Und dennoch finde ich Leibniz' Angst auf eine Art berechtigt: Er spürte, dass zum ersten Mal in der Geschichte ein Philosoph nicht länger den Überblick über alle Wissensgebiete haben konnte, und das war für ihn als Intellektuellen, als "Universalgelehrten" natürlich unglaublich frustrierend und beängstigend. Genauso geht es uns heute auch, auf allen Ebenen des geistigen Lebens. Experten für theoretische Physik beklagen sich, dass sie den Entwicklungen außerhalb ihres eigenen Spezialgebiets nicht mehr folgen können. Es gibt zu viele Konferenzen, zu viele Fachzeitschriften! Dieses Erlebnis gab es zwar schon immer, aber das heißt gerade nicht, dass sich das Problem nicht verschärft hätte.
Die großen Medienumbrüche haben historisch immer große Ängste geweckt, aber auch unerfüllbare Erwartungen. Heute sprechen manche Internet-Enthusiasten davon, dass die Technik Zeit und Raum vernichten würde.
James Gleick: Dieses Klischee existierte bereits, als die Telegraphie sich verbreitete! Die Zeitgenossen reagierten ganz ähnlich wie wir heute auf das Internet. Sie verstanden sofort, dass es eine elektrische Verbindung aus Telegraphendrähten um den ganzen Erdball herum geben würde, dass die Welt verdrahtet werden würde wie ein einziges riesiges Gehirn - all diese Metaphern wurden damals schon benutzt. Zeit und Raum werden durch eine neue Technik nicht abgeschafft, aber sie werden doch immer weiter komprimiert.
Mit jeder neuen Welle der "Informationsflut" entwickeln sich neue Methoden, um aus der Flut das Richtige herauszufischen. Welche Such- und Filtermethoden nutzen Sie persönlich? Welche finden Sie zukunftsweisend?
James Gleick: Ich persönlich experimentiere einfach. Ich nutze Suchmaschinen, aber im Bewusstsein, dass sie Filter sind, die Millionen von Einträgen auf die hinteren Ränge verbannen. Die Auswahl von Google beruht bekanntlich darauf, was alle anderen denken, was die große Masse wichtig findet. Die Suchergebnisse entsprechen in diesem Sinn Allerweltsweisheiten. Für individuelle Fragen kann das natürlich ganz verkehrt sein. Gerade deshalb neigen immer mehr Menschen zu Netzwerken wie Twitter; sie verlassen sich nicht auf eine algorithmische Auswertung des Massenverhaltens, sondern auf die Auswahl einer kleinen Zahl von bestimmten Menschen.
Sie haben Leibniz erwähnt, der darüber entsetzt war, kein Universalgelehrter sein zu können.
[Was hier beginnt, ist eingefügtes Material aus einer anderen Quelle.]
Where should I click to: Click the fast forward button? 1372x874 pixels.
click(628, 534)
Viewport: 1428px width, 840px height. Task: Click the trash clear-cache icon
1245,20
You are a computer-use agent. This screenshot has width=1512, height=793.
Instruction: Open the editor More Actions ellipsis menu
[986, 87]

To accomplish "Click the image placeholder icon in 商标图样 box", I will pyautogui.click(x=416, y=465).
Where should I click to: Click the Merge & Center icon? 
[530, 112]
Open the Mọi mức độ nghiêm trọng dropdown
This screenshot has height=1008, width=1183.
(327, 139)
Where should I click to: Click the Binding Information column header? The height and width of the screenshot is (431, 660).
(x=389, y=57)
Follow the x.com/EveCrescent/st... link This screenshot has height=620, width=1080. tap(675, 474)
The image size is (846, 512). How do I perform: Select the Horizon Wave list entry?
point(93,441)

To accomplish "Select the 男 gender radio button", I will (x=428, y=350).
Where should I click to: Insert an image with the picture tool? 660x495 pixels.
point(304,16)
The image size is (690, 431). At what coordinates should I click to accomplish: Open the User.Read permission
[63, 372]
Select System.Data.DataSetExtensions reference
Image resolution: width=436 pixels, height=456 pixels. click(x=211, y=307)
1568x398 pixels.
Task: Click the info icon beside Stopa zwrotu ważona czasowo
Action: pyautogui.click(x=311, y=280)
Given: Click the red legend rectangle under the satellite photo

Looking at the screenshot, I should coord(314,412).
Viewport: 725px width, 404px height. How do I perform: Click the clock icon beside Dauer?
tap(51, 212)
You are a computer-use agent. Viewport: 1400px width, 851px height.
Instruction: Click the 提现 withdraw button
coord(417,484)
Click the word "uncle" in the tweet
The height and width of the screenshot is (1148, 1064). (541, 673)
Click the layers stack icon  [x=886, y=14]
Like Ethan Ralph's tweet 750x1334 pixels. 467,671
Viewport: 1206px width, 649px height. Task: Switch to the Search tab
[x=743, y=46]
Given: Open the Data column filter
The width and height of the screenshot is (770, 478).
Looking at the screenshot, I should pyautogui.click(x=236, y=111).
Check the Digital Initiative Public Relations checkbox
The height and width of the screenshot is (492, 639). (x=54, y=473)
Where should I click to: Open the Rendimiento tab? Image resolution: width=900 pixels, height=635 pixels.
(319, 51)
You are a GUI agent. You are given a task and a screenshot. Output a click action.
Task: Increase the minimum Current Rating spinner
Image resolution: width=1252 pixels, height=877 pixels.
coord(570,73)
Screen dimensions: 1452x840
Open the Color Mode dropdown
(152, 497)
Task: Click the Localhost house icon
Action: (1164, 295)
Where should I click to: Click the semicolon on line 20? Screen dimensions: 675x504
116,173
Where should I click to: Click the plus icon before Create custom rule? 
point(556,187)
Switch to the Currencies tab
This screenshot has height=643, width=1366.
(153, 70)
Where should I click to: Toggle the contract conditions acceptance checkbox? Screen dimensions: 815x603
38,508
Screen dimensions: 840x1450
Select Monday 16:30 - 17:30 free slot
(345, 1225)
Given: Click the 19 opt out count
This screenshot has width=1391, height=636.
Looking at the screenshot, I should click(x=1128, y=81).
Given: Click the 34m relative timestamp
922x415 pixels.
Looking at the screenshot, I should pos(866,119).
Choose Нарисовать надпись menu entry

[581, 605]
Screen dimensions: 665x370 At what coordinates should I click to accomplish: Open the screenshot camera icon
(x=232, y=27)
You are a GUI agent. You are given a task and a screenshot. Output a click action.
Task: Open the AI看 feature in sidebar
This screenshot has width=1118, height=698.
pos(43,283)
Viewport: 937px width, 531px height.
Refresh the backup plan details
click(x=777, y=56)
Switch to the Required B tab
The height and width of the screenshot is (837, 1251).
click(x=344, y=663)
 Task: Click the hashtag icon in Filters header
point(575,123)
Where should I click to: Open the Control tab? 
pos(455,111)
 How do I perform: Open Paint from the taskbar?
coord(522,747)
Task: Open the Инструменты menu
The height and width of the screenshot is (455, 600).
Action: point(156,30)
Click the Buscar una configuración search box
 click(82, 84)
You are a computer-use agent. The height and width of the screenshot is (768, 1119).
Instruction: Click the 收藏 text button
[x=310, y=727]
Erleben wir nicht nur eine immer weiter anschwellende Informationsflut, sondern auch eine neue Arbeitsteilung? Die Massen prägen heute die Überlieferung, nicht mehr nur eine kleine intellektuelle Schicht. Ist das das eigentlich historisch Neue?
James Gleick: Ja. Soweit die Entwicklung von Informationstechnik überhaupt eine historische Richtung hatte, war es eben diese: Immer mehr Menschen nehmen aktiv an der Speicherung und Verbreitung von Information teil. Heute kann jeder einen Blog betreiben (auch wenn es die wenigstens tun), jeder kann einen Wikipedia-Eintrag bearbeiten. Ich will die demokratischen Tendenzen des Internet wirklich nicht in den Himmel heben, wie es Cyber-Utopisten tun. Diese Entwicklung stellt uns vor neue Probleme, denn es gibt sowohl die "Weisheit der Massen" als auch den "Wahnsinn der Massen". Aber es stimmt, heute pflegen und bearbeiten die Massen den Korpus des Wissens. Sie selbst sind die Herausgeber, die Lektoren und Archivare.